A specific and essential role for Na,K‐ATPase α3 in neurons co‐expressing α1 and α3

Most neurons co‐express two catalytic isoforms of Na,K‐ATPase, the ubiquitous α1, and the more selectively expressed α3. Although neurological syndromes are associated with α3 mutations, the specific role of this isoform is not completely understood. Here we used electrophysiology and sodium imaging to study the role of α3 in neurons expressing both isoforms. Under basal conditions, selective inhibition of α3 using a low concentration of the cardiac glycoside ouabain resulted in a modest increase in the intracellular sodium concentration ([Na + ] i ), accompanied by membrane potential depolarization.
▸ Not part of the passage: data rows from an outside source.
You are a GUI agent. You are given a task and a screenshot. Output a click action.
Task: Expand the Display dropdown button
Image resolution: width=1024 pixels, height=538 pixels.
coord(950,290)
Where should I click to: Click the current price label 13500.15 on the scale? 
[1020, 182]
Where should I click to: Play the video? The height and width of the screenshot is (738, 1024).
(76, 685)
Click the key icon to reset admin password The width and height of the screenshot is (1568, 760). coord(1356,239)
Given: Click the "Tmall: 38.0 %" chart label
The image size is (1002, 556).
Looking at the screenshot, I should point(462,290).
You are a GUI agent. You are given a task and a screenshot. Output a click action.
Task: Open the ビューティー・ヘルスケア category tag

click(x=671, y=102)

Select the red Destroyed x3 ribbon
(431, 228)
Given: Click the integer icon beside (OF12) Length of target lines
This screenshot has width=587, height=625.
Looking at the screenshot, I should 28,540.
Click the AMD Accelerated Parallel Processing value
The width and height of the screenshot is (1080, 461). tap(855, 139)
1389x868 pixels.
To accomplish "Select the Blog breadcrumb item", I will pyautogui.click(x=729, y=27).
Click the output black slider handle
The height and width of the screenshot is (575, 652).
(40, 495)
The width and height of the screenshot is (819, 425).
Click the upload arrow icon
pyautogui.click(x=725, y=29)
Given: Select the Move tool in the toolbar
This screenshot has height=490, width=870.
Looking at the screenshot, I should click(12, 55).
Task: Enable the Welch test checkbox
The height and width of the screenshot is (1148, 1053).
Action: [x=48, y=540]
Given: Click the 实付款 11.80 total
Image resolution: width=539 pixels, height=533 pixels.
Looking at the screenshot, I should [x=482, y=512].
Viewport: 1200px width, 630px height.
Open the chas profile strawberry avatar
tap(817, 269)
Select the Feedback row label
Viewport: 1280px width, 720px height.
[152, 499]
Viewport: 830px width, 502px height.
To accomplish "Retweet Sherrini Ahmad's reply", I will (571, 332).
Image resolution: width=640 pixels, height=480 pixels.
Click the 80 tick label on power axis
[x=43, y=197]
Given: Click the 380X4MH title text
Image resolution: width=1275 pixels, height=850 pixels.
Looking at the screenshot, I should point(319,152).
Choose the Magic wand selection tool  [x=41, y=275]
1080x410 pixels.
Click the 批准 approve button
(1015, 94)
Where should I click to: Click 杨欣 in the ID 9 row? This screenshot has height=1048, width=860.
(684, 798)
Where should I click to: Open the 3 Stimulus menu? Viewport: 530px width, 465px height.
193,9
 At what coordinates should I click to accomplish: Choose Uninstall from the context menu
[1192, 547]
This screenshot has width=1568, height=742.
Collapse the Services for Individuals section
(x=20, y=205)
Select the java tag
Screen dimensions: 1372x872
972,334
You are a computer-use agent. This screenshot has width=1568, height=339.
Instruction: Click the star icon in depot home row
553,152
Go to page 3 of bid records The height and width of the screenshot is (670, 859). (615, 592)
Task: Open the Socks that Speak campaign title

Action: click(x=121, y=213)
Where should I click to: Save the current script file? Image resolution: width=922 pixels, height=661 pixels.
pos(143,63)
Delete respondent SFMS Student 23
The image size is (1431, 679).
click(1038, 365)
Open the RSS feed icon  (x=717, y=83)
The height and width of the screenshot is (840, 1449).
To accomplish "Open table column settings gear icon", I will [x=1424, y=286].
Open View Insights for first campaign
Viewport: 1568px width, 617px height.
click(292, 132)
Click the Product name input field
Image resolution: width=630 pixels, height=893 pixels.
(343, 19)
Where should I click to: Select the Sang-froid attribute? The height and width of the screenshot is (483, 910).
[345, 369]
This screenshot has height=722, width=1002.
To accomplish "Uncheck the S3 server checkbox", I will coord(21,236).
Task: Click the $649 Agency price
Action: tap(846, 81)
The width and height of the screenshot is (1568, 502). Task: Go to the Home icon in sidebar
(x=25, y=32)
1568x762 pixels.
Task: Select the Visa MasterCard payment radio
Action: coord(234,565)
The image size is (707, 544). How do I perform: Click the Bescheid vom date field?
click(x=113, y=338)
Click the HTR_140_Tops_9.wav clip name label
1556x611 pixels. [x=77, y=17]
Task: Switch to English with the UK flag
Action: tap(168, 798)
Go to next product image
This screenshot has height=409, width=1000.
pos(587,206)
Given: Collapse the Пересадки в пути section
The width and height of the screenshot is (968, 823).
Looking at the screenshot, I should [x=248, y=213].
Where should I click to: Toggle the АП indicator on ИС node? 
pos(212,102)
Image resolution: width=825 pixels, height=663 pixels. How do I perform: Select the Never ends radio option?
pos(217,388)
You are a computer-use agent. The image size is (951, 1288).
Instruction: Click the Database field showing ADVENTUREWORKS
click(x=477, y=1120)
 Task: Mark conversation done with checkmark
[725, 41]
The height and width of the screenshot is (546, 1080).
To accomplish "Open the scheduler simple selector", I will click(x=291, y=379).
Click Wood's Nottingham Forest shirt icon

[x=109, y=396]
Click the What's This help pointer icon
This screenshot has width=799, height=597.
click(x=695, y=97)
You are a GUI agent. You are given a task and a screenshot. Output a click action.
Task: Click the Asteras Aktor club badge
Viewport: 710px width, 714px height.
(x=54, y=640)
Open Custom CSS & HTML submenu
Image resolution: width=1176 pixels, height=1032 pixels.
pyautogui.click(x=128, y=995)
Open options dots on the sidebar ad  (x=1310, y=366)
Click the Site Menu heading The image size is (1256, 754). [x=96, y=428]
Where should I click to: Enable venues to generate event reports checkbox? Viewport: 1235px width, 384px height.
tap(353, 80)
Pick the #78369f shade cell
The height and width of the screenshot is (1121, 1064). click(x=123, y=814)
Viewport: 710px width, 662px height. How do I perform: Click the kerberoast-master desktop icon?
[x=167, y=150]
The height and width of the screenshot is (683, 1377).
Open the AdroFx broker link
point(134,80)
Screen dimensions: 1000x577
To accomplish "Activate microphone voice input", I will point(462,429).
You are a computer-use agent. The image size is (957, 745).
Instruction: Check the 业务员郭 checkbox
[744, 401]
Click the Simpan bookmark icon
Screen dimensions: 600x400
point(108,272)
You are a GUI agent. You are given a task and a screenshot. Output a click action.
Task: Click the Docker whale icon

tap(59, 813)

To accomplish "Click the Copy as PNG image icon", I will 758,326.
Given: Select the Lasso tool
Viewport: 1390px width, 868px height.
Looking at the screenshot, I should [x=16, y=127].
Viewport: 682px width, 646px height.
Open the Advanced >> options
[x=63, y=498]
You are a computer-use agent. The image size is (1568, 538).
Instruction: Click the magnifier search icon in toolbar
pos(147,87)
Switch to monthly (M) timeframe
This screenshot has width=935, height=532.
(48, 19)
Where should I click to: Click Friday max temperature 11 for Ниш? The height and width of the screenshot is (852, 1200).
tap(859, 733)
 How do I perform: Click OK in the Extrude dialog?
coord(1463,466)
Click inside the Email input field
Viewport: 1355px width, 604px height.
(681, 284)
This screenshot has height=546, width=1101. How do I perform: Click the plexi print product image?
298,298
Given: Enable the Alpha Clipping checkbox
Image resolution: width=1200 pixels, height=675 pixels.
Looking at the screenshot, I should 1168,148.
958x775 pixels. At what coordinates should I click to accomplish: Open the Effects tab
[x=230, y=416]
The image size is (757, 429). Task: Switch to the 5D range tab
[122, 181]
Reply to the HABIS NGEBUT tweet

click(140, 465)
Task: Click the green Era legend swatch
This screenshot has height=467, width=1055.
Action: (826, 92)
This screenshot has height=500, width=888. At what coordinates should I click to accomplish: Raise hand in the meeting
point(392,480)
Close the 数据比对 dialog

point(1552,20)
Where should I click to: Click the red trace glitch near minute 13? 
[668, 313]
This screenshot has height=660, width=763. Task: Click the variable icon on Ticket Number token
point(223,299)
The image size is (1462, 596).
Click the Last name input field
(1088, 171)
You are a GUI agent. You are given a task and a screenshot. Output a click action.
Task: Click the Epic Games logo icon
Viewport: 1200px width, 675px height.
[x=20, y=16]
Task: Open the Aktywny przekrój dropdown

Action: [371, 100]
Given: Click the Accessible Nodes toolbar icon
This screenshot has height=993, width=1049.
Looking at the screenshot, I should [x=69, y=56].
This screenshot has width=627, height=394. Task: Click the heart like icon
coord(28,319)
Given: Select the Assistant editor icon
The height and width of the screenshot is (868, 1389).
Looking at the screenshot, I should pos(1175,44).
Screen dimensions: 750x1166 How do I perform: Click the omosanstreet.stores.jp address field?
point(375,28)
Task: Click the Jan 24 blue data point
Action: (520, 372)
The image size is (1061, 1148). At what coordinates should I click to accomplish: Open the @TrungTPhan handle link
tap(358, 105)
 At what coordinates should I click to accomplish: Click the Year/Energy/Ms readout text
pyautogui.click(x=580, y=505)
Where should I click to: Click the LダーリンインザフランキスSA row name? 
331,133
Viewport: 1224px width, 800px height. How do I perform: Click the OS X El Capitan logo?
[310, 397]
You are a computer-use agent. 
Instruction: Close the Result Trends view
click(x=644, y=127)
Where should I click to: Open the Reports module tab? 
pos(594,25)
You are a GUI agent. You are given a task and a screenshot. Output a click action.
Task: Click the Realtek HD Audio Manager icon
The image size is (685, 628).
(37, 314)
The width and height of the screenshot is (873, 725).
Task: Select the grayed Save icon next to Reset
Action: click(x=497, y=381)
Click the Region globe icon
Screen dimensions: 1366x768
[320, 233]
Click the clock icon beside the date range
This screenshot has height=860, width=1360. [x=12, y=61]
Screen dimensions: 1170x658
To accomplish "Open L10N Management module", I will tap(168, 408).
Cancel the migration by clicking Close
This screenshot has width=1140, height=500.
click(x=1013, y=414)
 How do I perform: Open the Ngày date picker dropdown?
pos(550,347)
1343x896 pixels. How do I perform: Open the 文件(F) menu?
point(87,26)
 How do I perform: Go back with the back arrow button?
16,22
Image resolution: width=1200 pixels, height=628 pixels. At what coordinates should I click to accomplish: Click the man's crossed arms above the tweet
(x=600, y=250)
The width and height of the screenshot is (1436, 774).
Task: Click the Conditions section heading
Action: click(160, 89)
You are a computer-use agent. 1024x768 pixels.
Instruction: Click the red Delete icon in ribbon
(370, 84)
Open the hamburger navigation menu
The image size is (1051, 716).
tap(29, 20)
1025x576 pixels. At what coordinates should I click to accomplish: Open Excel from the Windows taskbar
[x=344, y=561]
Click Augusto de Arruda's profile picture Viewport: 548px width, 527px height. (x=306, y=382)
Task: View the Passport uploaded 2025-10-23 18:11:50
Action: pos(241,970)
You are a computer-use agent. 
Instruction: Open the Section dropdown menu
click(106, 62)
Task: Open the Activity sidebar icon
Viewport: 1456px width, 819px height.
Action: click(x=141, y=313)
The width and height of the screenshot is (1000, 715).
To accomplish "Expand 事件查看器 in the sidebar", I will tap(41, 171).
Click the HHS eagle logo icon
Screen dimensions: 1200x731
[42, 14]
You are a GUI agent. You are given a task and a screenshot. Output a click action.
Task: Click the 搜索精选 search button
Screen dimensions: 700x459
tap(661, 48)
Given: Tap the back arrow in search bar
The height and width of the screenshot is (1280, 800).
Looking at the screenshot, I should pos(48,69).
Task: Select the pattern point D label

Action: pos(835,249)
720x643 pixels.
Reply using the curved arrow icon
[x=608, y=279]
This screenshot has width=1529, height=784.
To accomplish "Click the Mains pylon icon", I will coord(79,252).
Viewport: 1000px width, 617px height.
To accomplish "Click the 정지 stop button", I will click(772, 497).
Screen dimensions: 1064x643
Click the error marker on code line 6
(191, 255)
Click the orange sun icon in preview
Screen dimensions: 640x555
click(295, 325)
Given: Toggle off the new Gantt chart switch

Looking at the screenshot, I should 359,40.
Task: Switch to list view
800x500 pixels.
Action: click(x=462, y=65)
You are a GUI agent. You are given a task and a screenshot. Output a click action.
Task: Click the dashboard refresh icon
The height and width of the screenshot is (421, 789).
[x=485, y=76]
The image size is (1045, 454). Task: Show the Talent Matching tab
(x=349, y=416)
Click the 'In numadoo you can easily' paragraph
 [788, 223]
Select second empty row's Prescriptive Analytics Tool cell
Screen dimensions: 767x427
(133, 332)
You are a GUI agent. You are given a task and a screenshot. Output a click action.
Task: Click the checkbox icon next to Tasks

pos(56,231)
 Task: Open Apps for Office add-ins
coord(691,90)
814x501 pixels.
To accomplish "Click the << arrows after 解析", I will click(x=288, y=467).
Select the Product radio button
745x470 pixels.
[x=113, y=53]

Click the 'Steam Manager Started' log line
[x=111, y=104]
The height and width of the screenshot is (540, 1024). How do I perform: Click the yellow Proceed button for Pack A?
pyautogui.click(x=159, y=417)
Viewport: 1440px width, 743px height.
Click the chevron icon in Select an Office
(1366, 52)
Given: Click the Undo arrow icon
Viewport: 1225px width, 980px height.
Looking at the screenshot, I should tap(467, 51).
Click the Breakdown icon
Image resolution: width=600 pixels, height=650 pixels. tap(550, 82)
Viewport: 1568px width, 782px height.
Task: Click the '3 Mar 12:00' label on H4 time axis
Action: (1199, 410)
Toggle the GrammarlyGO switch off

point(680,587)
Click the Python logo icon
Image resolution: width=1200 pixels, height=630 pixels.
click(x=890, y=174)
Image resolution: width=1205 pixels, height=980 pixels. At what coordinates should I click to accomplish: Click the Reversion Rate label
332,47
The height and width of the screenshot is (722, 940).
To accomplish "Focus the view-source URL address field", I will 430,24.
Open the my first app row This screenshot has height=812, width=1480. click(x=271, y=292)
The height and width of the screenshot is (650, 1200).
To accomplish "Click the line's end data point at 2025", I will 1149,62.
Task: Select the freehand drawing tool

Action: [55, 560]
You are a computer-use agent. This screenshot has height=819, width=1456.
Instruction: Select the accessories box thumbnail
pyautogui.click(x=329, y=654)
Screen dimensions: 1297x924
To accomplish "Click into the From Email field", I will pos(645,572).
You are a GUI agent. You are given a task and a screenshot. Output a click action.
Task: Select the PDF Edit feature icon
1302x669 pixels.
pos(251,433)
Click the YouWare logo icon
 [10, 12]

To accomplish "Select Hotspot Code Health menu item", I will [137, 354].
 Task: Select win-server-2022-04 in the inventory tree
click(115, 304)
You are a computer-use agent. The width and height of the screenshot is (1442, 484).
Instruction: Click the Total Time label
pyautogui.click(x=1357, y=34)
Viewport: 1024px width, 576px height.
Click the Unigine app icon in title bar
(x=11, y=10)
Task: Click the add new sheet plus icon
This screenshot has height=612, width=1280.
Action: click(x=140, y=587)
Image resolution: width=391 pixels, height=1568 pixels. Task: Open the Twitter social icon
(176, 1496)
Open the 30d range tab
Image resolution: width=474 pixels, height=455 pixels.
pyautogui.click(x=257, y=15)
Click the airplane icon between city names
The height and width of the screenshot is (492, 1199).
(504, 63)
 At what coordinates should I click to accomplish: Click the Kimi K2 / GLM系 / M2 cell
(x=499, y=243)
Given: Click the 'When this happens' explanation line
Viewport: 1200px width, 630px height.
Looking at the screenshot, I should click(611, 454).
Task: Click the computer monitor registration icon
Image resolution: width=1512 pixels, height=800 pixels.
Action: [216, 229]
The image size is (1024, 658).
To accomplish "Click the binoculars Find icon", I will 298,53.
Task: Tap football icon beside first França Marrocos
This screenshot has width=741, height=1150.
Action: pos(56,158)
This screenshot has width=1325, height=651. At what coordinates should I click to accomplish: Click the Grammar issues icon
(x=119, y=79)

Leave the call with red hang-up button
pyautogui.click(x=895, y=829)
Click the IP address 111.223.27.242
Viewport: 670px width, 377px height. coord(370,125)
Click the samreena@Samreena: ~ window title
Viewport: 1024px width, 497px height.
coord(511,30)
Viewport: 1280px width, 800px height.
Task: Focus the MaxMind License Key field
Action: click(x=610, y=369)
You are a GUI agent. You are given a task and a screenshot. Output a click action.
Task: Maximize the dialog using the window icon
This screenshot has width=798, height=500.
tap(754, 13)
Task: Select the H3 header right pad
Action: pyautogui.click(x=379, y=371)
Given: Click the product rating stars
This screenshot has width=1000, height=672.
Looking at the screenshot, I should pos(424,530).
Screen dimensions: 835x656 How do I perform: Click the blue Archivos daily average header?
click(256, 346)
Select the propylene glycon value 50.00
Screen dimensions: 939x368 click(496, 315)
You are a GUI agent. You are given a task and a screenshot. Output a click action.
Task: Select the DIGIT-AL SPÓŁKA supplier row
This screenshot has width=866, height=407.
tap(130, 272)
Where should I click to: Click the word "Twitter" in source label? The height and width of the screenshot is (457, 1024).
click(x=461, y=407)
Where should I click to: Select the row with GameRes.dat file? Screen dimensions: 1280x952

When neurons were challenged with a large rapid increase in [Na + ] i , similar to what could be expected following suprathreshold neuronal activity, inhibition of α3 almost completely abolished the capacity to restore [Na + ] i in dendrites. Recordings of Na,K‐ATPase‐specific current supported the notion that α3 is the predominant isoform, responsible for rapid extrusion of Na + . Low concentrations of ouabain were also found to disrupt cortical network oscillations, providing further support for the importance of α3 function in the central nervous system. The α isoforms express a well conserved protein kinase A (PKA) consensus site, which is structurally associated with a Na + binding site. Activation of PKA significantly attenuated both the α3 dependent current and restoration of dendritic [Na + ] i , indicating that α3 is a target for phosphorylation and may participate in short‐term regulation of neuronal function.